● ASSIGNMENT: Going line by line through the records below, write out everything starting with the line containing "Termos de Uso (130, 2385)" and going on through the line containing "[button] (1256, 183)", exactly and inclusively. Pictures do not go in.

● RECORDS FOR THE EXERCISE:
BEGIN

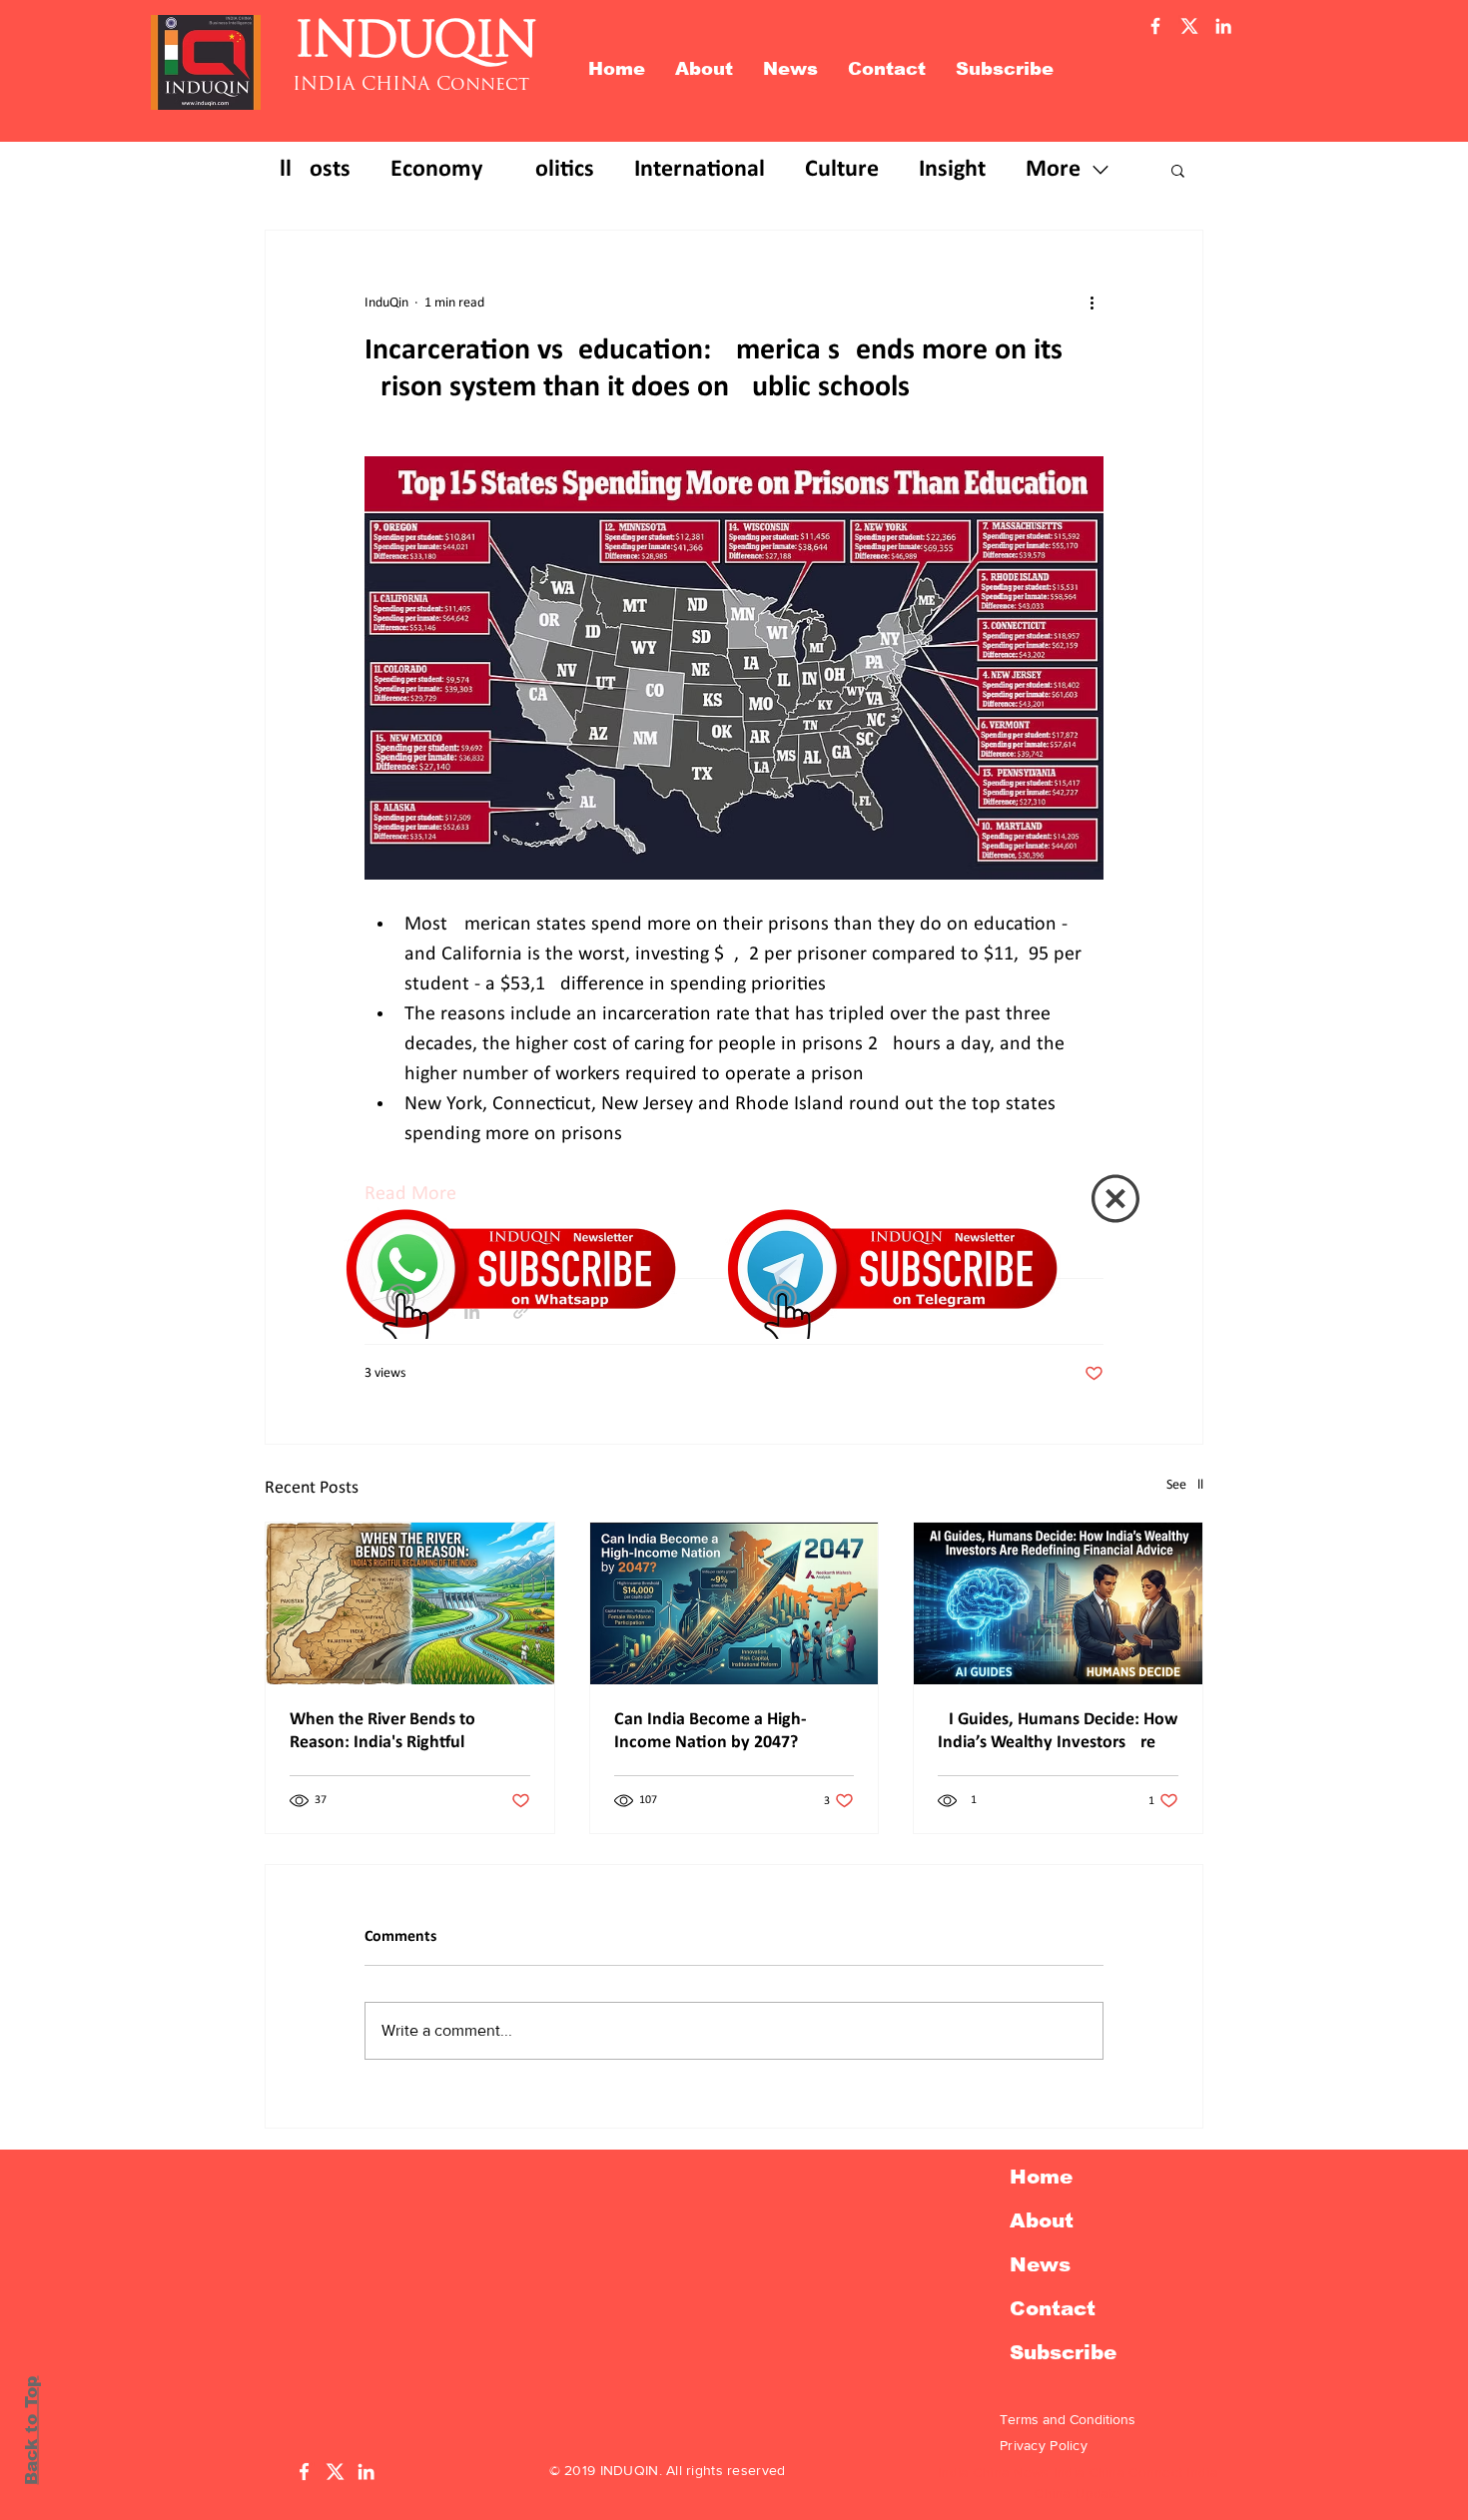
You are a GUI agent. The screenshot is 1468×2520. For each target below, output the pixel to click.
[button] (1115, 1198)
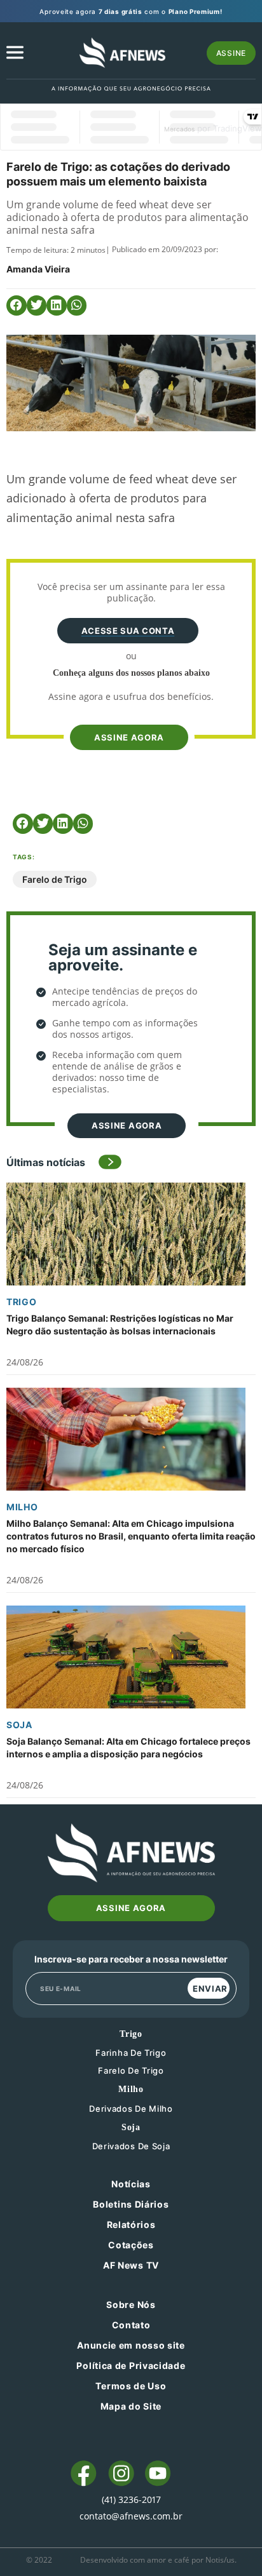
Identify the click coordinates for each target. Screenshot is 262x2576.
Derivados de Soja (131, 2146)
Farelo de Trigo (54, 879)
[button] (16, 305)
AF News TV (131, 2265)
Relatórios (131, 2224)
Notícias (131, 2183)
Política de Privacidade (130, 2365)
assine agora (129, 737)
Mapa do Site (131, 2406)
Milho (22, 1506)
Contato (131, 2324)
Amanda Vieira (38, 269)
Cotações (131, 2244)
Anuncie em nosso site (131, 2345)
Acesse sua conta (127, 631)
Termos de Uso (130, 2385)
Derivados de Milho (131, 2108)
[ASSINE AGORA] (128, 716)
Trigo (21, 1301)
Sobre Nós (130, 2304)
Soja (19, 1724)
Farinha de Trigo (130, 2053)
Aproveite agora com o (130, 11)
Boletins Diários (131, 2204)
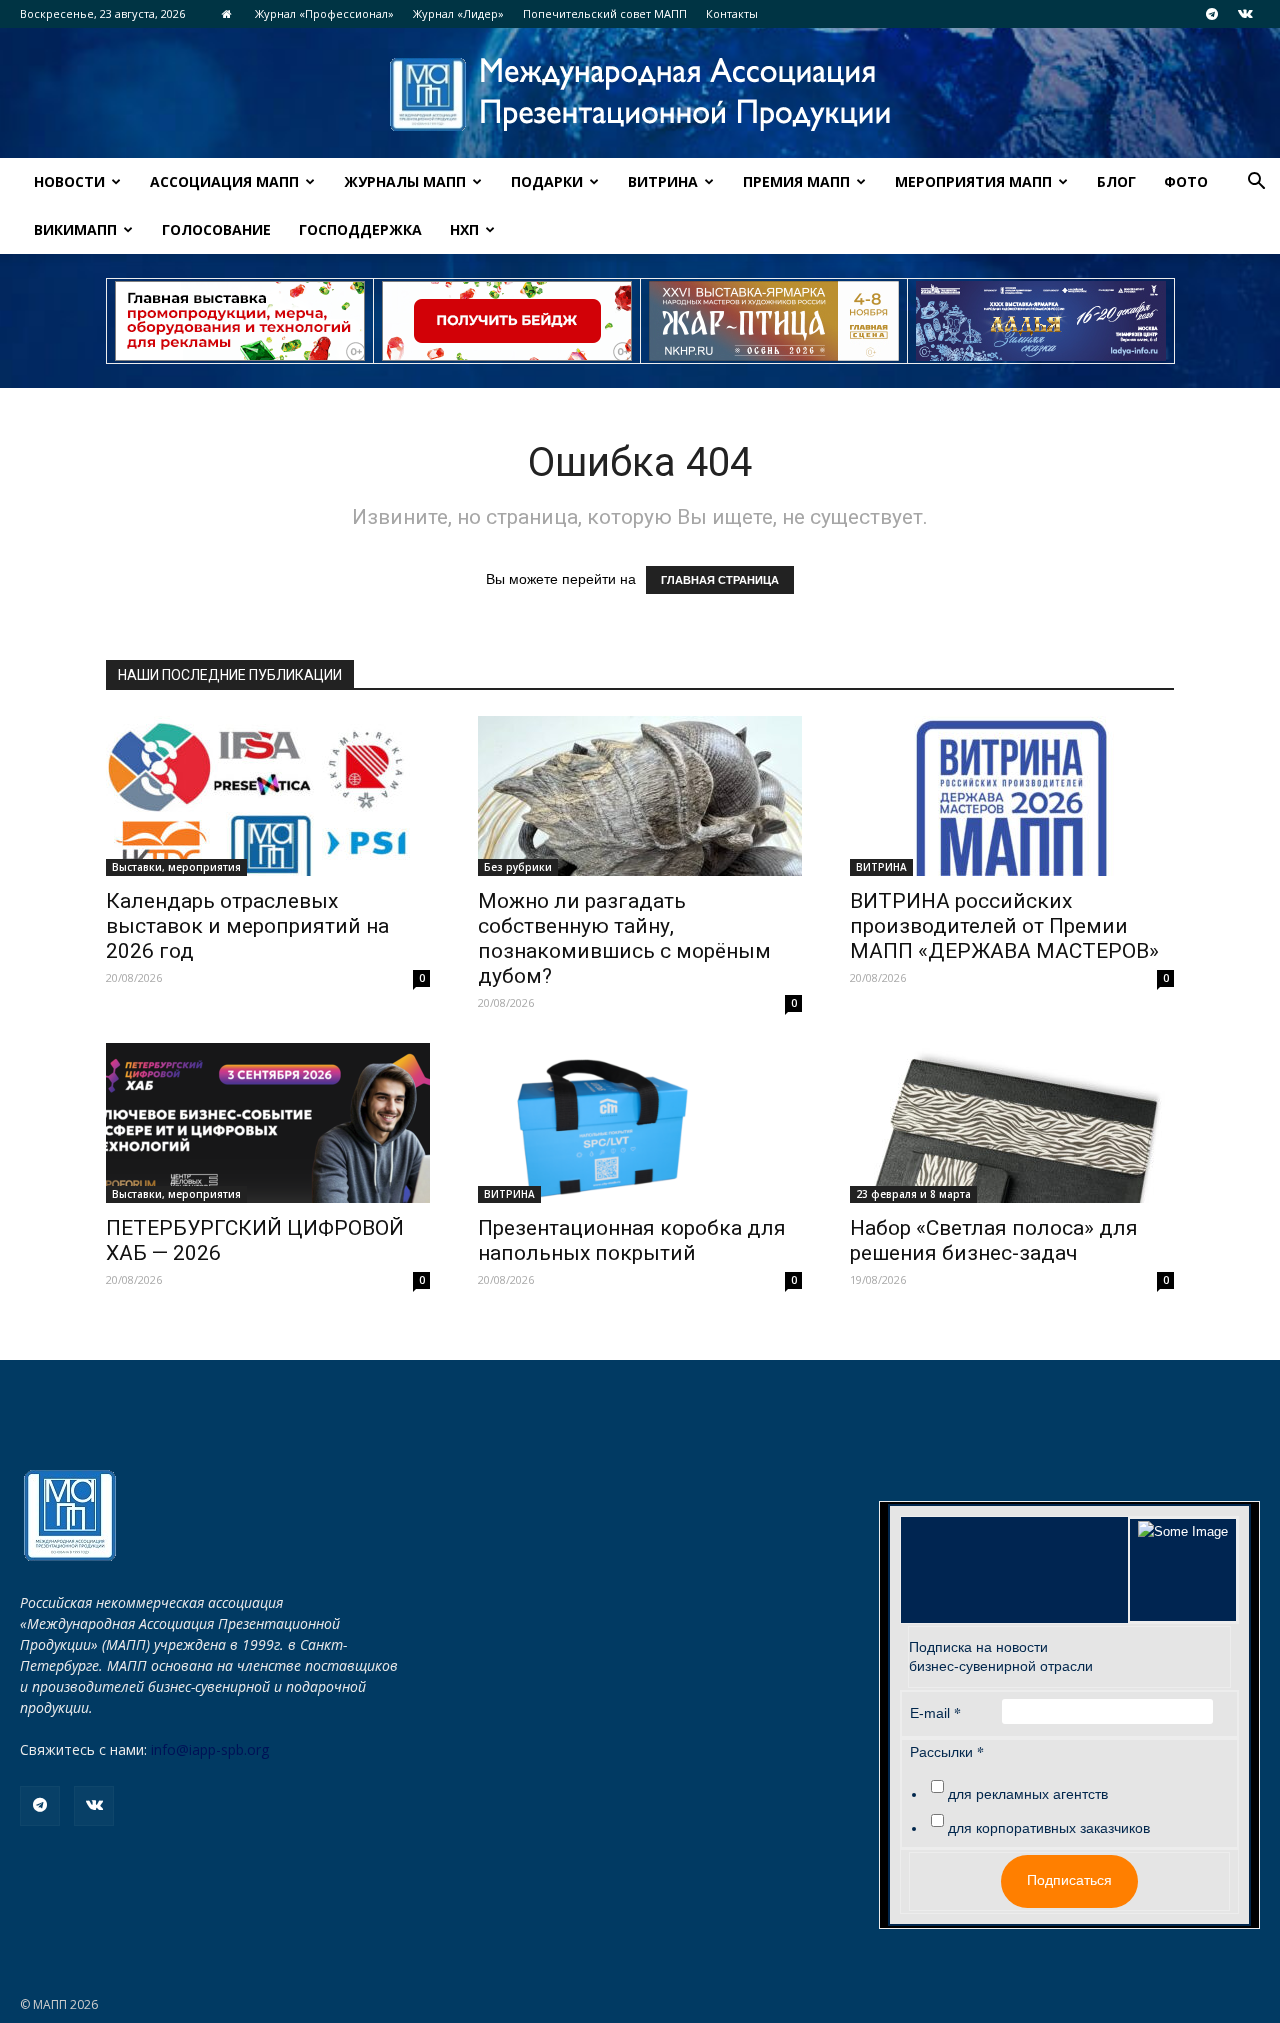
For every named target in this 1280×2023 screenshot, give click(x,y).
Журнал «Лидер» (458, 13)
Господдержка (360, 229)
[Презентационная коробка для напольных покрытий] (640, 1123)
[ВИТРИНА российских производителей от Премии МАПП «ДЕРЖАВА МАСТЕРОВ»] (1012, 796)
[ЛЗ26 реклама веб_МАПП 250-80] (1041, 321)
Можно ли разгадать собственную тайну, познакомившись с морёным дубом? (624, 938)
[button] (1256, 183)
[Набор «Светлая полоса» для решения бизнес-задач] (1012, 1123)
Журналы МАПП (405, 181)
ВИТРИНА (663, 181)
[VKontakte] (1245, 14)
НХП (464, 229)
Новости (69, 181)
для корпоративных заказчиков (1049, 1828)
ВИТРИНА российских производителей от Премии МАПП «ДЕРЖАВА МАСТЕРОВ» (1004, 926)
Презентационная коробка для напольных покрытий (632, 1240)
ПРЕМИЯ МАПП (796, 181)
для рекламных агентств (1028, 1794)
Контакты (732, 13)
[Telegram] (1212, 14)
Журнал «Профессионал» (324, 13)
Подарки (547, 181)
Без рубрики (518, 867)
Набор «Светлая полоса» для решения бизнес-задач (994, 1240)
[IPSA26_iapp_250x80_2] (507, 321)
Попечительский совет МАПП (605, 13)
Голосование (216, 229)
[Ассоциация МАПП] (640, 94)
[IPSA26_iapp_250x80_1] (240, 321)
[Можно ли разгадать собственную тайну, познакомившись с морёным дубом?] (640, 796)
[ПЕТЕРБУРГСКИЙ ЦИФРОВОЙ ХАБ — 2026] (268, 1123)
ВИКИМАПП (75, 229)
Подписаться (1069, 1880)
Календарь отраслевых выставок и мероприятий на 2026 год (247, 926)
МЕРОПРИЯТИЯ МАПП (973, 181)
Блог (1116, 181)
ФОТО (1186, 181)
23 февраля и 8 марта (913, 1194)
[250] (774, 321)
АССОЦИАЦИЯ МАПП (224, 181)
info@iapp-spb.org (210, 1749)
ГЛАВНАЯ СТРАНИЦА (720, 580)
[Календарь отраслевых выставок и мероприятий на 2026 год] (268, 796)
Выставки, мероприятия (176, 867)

END

● ANSWER FOR THIS EXERCISE:
Termos de Uso (130, 2385)
Derivados de Milho (131, 2108)
[ASSINE AGORA] (128, 716)
Trigo (21, 1301)
Sobre Nós (130, 2304)
Soja (19, 1724)
Farinha de Trigo (130, 2053)
Aproveite agora com o (130, 11)
Boletins Diários (131, 2204)
For every named target in this 1280×2023 screenshot, give click(x,y).
Журнал «Лидер» (458, 13)
Господдержка (360, 229)
[Презентационная коробка для напольных покрытий] (640, 1123)
[ВИТРИНА российских производителей от Премии МАПП «ДЕРЖАВА МАСТЕРОВ»] (1012, 796)
[ЛЗ26 реклама веб_МАПП 250-80] (1041, 321)
Можно ли разгадать собственную тайну, познакомившись с морёным дубом? (624, 938)
[button] (1256, 183)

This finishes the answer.